Two Cheers for Disenchantment
So here’s where I’d like to give at least one or two cheers for the disenchantment thesis (though with some important caveats I’ve pointed out before). Desecration may mark our culture as a whole, but the intense passion around tearing down the holy is only characteristic of some within it. Most people aren’t involved in active desecration. Yes, they live in Nietzsche’s world of ressentiment and breathe that polluted air, but they don’t necessarily feel his passion. They sense the madness of our current cultural moment, but they aren’t excited by Nietzsche’s madman.
So even if Trueman’s desecration/consecration axis is sharper than the disenchantment/enchantment axis, plenty of individuals experience the latter in a more profound way than the former—and are thus ripe for evangelistic conversations that can open the door to the challenging of deeper assumptions and presuppositions.
On the flip side, Trueman’s analysis will challenge anyone who thinks the desecration/consecration axis lines up neatly along partisan political lines in the United States. There will be no political solution to our current malaise. Trueman points out the transhumanist movement of the tech bros and the war-lording of Christian nationalist fantasists online.
Listen to some people speak of the differences between Republicans and Democrats, and you’d think the distinctions are between total darkness and brilliant light—when in reality we’re all experiencing the various stages of a twilight that now engulfs all the West.
Although we may acknowledge that the transgressive ethos has been more evident on the left than on the right, so that claiming a moral symmetry between the parties would be inaccurate (from a platform perspective, there’s at least something for secular “reality respecters” on the Republican side), nothing that even closely resembles Trueman’s consecrated vision is to be found in American politics today.

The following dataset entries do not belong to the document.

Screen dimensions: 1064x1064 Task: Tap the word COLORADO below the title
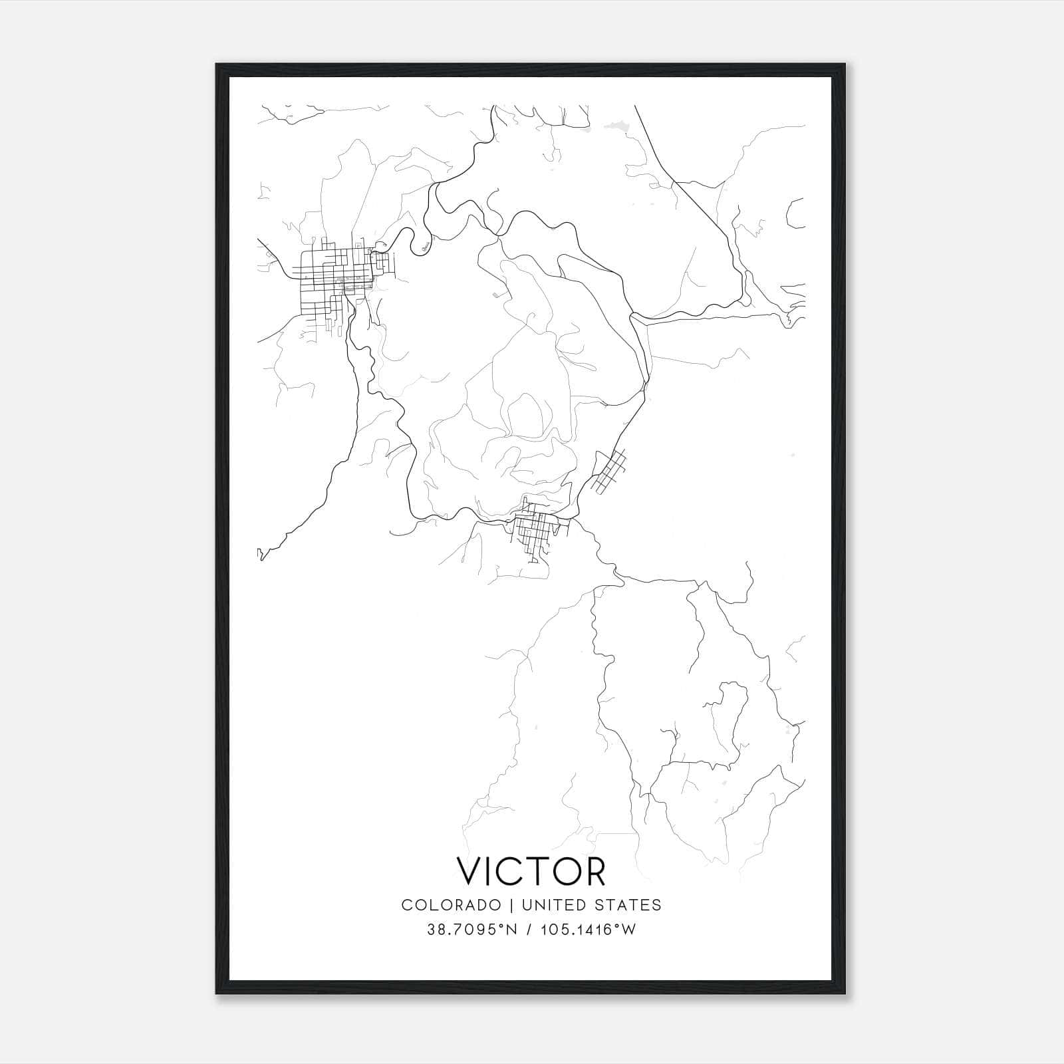click(x=451, y=904)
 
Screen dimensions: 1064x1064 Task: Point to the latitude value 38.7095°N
click(x=471, y=930)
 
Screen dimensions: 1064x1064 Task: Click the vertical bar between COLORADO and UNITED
click(x=511, y=904)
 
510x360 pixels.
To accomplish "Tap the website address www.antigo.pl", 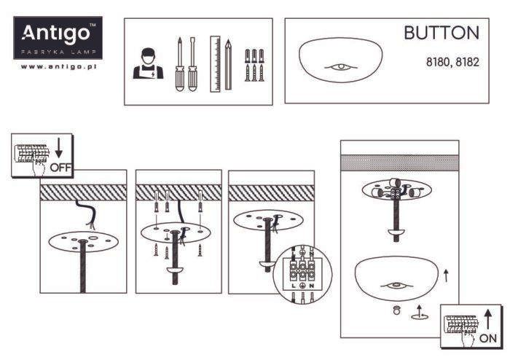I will point(60,66).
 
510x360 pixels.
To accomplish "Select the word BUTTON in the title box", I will point(442,34).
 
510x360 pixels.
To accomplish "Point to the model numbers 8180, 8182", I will point(452,63).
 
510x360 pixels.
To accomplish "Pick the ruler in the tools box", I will point(215,63).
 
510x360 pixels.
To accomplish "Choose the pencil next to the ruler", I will point(228,64).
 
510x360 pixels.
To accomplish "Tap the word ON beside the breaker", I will point(489,339).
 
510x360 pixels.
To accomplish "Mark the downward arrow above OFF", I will point(59,149).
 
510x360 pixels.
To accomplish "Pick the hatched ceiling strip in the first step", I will point(83,192).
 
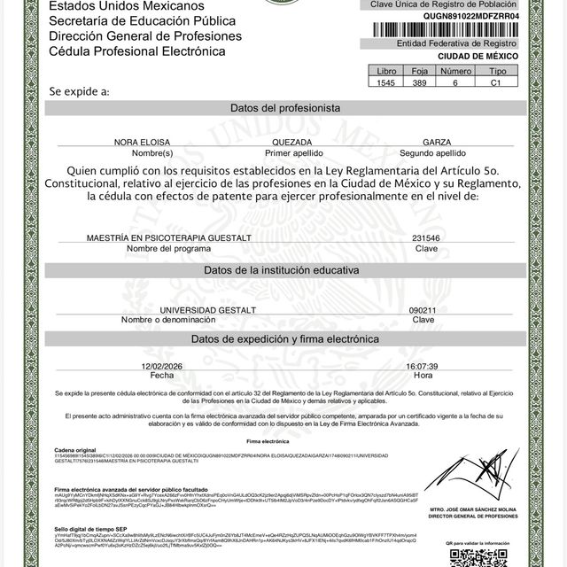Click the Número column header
(x=456, y=69)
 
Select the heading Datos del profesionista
(x=285, y=107)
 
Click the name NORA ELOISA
(x=145, y=142)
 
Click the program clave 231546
(x=425, y=238)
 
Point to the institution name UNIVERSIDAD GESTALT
(x=174, y=310)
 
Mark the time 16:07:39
(x=422, y=365)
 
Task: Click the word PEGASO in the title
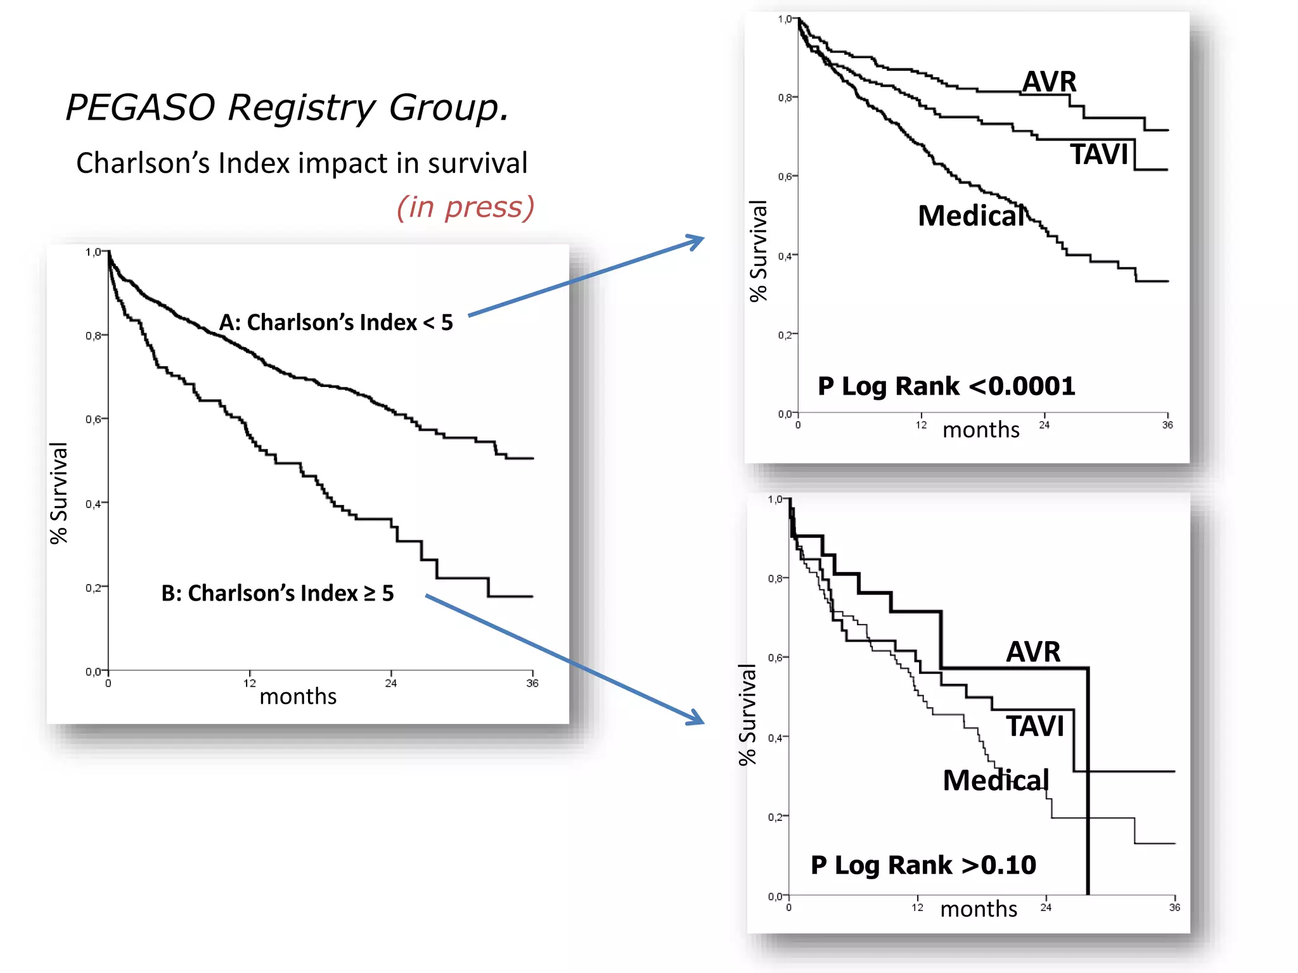tap(140, 107)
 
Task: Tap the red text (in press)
tap(466, 207)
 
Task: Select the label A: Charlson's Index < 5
tap(336, 322)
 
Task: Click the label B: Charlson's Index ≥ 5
tap(278, 593)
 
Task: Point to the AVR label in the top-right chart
tap(1050, 82)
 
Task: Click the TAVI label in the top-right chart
tap(1100, 155)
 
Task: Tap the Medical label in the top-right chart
tap(971, 216)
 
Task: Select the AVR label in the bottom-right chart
tap(1033, 652)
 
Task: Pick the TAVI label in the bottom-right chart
tap(1036, 726)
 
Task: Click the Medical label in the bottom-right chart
tap(996, 780)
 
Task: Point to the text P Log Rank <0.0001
tap(946, 386)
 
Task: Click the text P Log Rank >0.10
tap(923, 865)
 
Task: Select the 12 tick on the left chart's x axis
tap(250, 683)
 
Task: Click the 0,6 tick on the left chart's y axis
tap(93, 419)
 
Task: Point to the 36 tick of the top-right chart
tap(1167, 425)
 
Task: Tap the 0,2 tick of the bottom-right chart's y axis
tap(775, 817)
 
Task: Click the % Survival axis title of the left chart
tap(58, 493)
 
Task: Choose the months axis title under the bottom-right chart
tap(979, 909)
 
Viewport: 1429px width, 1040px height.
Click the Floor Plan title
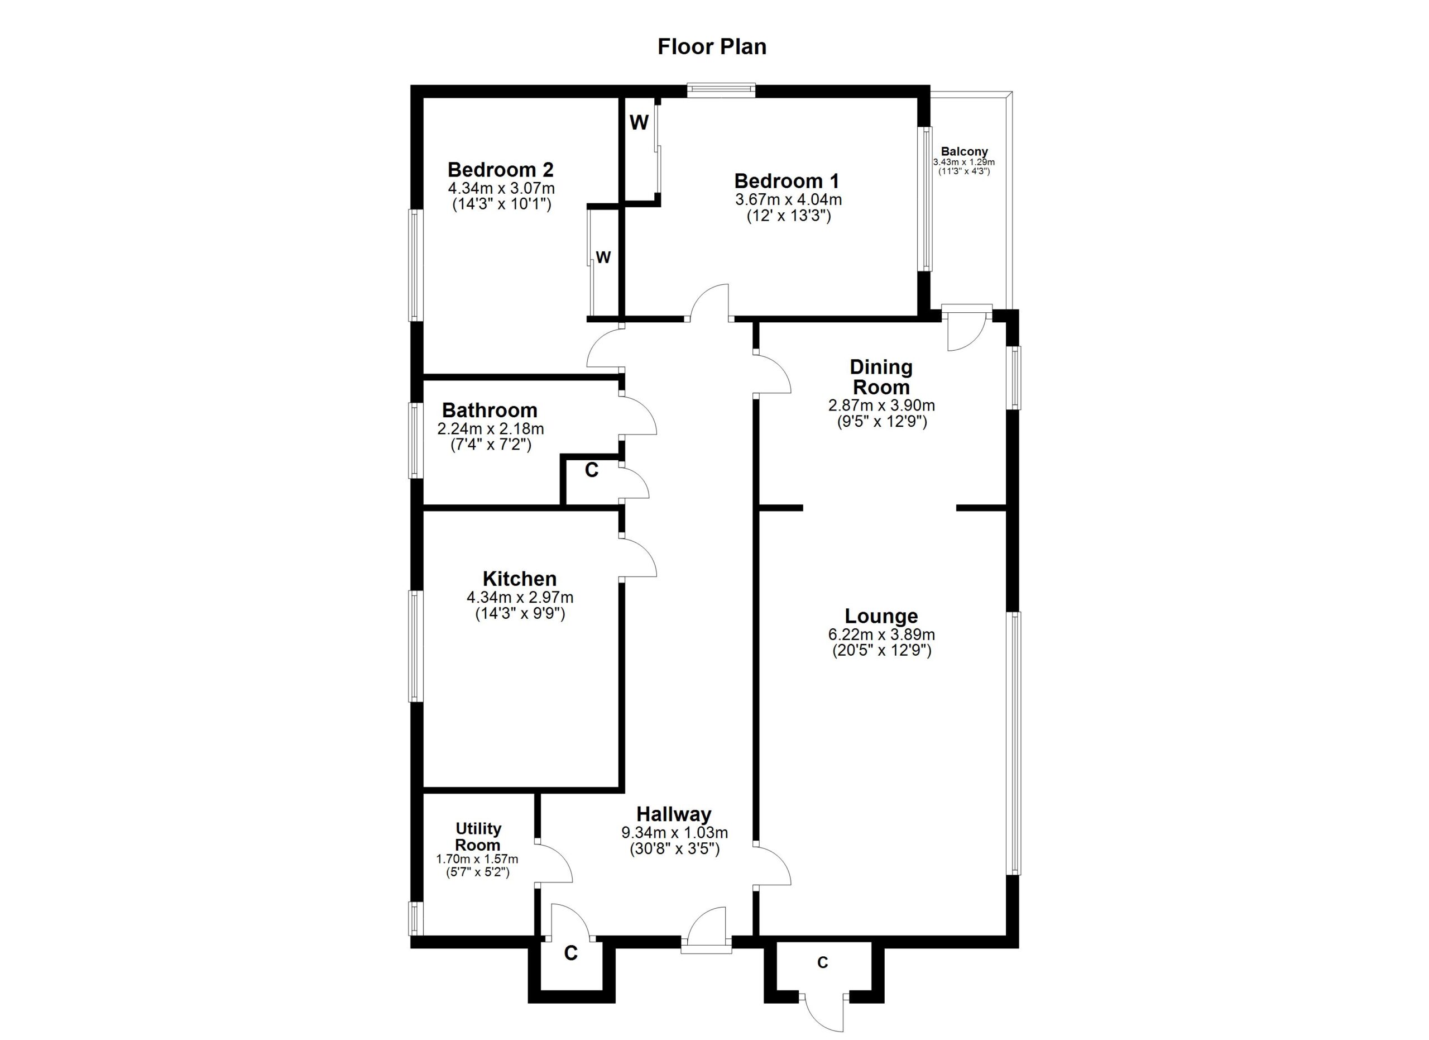coord(712,47)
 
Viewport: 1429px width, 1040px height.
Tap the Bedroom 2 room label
coord(500,170)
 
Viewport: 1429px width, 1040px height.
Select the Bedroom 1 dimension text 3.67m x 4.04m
coord(788,200)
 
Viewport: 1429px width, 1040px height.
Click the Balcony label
coord(964,151)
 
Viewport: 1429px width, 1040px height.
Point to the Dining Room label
coord(881,377)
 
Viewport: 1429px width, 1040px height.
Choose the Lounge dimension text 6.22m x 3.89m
coord(881,635)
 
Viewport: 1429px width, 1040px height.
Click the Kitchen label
coord(519,579)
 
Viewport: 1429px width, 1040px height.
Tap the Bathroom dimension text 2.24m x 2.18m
coord(490,428)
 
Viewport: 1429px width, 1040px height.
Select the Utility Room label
coord(478,836)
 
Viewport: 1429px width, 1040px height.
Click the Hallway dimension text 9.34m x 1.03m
coord(674,833)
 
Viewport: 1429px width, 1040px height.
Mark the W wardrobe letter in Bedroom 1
coord(639,123)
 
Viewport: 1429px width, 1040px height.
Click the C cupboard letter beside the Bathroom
coord(591,470)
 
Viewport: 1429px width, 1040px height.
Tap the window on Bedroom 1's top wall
coord(721,90)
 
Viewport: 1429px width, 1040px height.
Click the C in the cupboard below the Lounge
coord(822,962)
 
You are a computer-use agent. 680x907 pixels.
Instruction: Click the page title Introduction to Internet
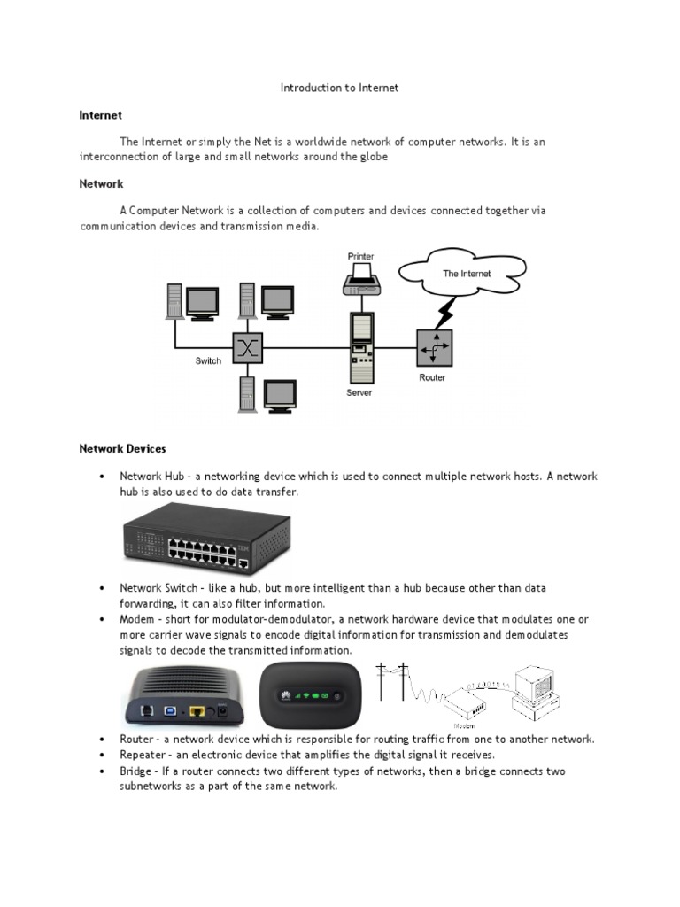[x=339, y=88]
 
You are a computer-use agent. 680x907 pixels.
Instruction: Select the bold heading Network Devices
[x=122, y=449]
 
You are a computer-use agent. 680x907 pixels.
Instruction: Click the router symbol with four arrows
[x=434, y=347]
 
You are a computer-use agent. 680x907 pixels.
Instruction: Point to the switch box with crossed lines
[x=248, y=348]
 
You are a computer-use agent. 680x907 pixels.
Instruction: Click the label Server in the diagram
[x=359, y=392]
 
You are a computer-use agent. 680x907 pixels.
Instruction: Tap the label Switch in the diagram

Only in the church, and even there we have work to do.
Church’s Calling in a Desecrated Age
My takeaway from this book is soberness and hope—an increased passion to see a church unflinching in its assessment of our cultural moment and rededicated to shoring up its beliefs, its worship, and its Christlikeness as indispensable elements for a renewal of mission in the days ahead. Not a church that retreats but one that reaches out with kindness and conviction, offering something that will meet the next generation’s hunger for stability and meaningful moral formation.
Consecration shouldn’t result in a purely defensive posture. We’re consecrated for mission. The church that knows what it believes, why it worships, and how it’s called to live is the same church that can go out—not to preserve or bring back a previous era but to serve as a living reminder to a world that has forgotten what it means to be human.